Key decisions are made during musical numbers. The songs have branching parts that all link to each other. The developers brought in Broadway talent, so you know the music will be performed well. There is a cast of complex, thoughtful characters; each has the potential to be a favourite. Gaming is about joy, and making games can also be about joy.
Stray Gods: The Roleplaying Musical will be released for PC via Steam on August 3.
The Expanse: A Telltale Series
I’m not thrilled with Telltale after their fiasco a couple years back, but I do support Deck Nine (Life is Strange: True Colours) so this puts me in a bit of an awkward spot. Either way, here we are. The Expanse is a huge IP, spanning from books to a television show and now to a video game that gives players agency – their choices shape the overall story. The story takes place years before the first season of the television show, so it’s kind of a prequel in that sense.
The game was created using motion capture. The emotional performances are enhanced through technology and animators. There are things in the game that aren’t really part of the show, like zero gravity.

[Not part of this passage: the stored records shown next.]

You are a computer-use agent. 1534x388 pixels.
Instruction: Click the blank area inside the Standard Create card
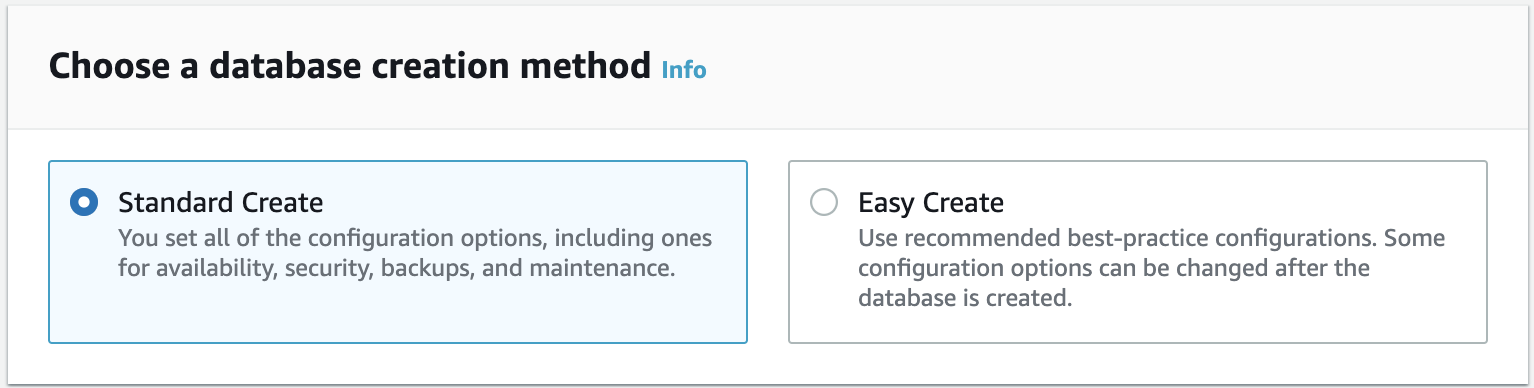pyautogui.click(x=398, y=315)
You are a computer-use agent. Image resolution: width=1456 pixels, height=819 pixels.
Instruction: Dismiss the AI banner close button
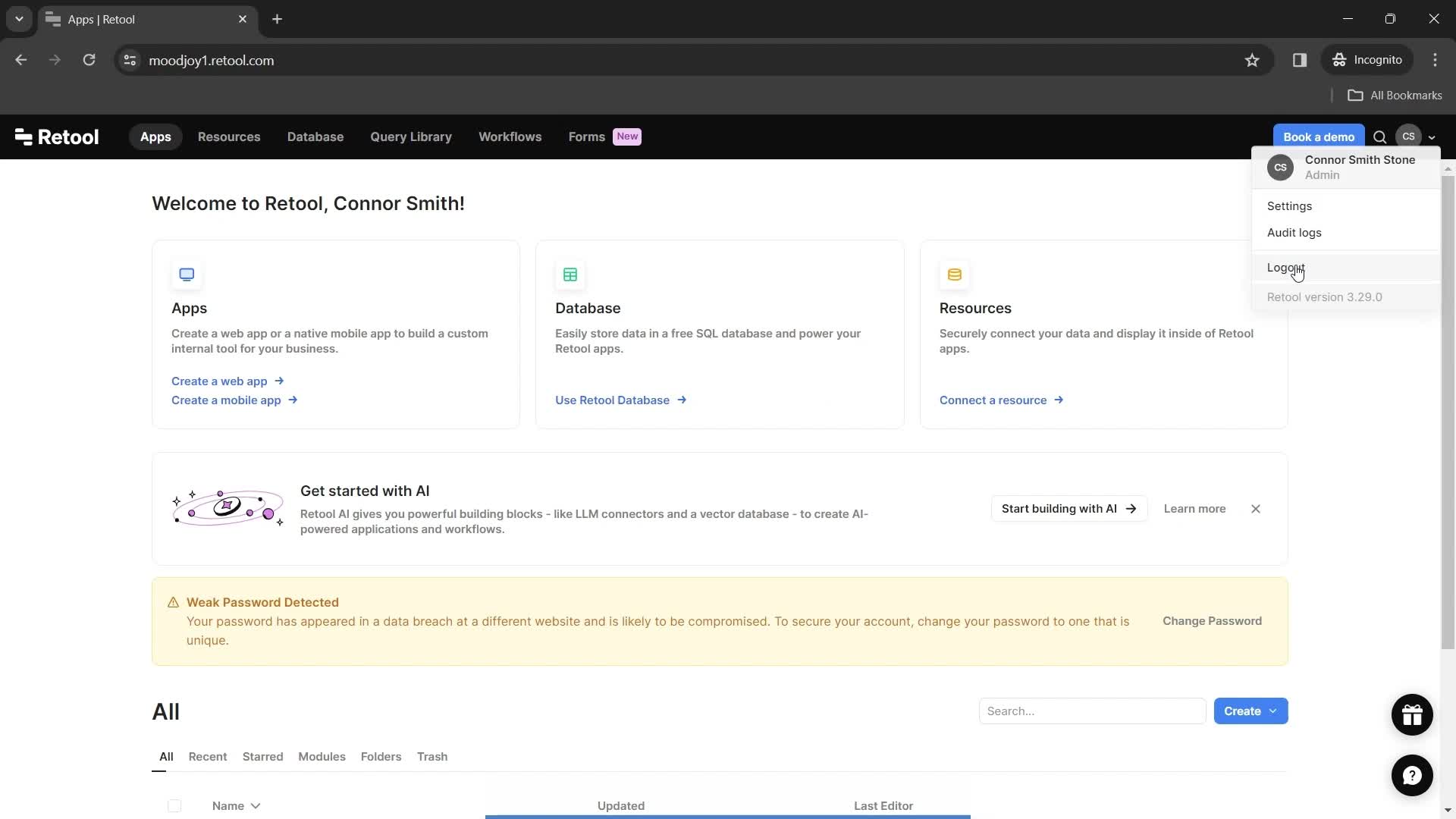(x=1257, y=509)
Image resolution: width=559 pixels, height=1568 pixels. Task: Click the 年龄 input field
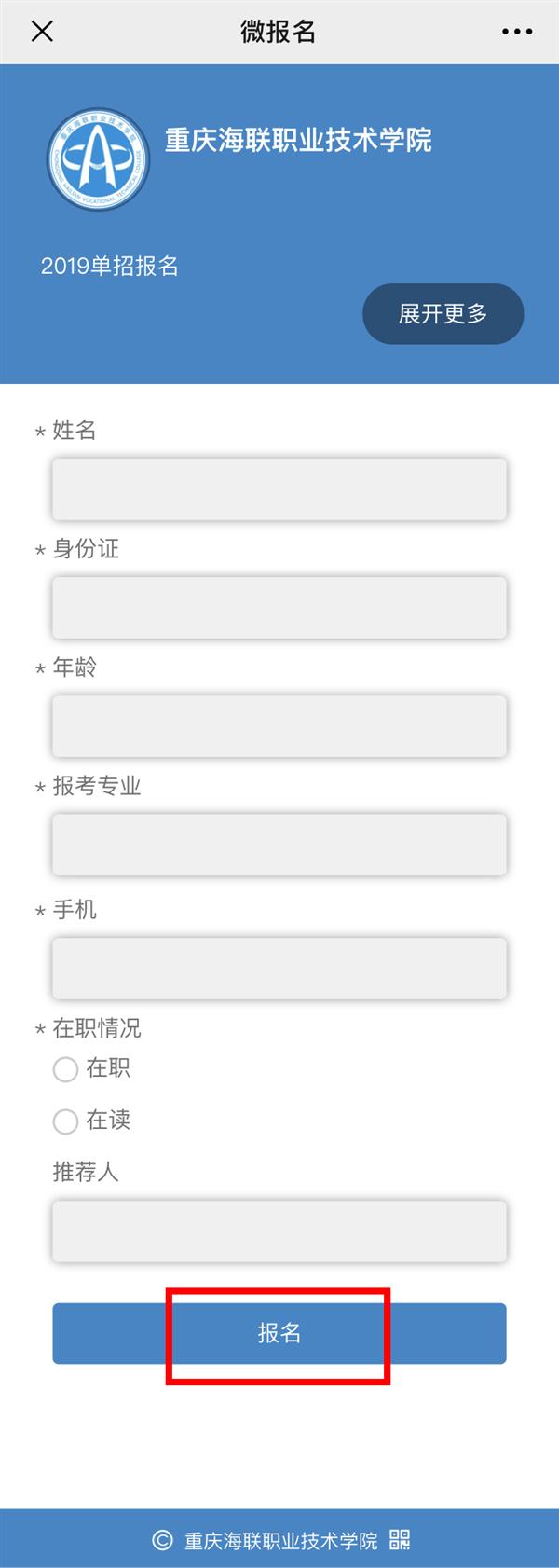(280, 725)
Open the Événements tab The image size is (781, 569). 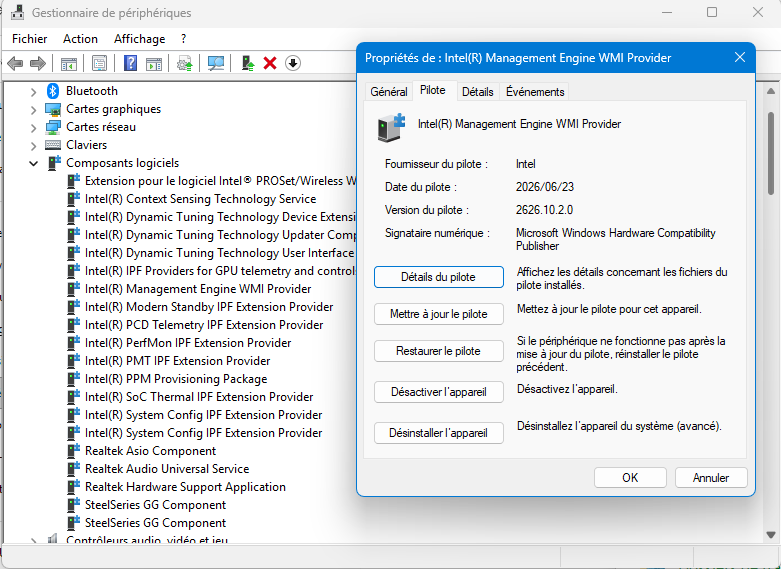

It comes at the same character through a different medium.
The Expanse: A Telltale Series will be released for PC via Epic, PlayStation 5, PlayStation 4, Xbox Series, and Xbox One.
Despelote
Despelote is a slice-of life adventure game that revolves around soccer. It is set in Equador, specifically in Quinto, in 2001 when the country’s soccer team was close to qualifying for the world cup. The country was coming out of a big economic crisis at the time, and all of a sudden they were on the world’s stage. Even non-soccer lovers were excited. The story is told through the eyes of a child kicking around a ball at the park. The first focus is the relationship with the ball; it is less about a match and more about your relationship with the ball and the environment.
The game is 3D to feel physical, but with 2D hand-drawn animation. It has noisy backgrounds but clean characters. All the dialogue is improvised, and all the characters played by people the developers know. The name comes from the word “pelote,” or ball;” “despelote” essentially means a mess.
Despelote will be released for PC, PlayStation 5, and Xbox Series in early 2024.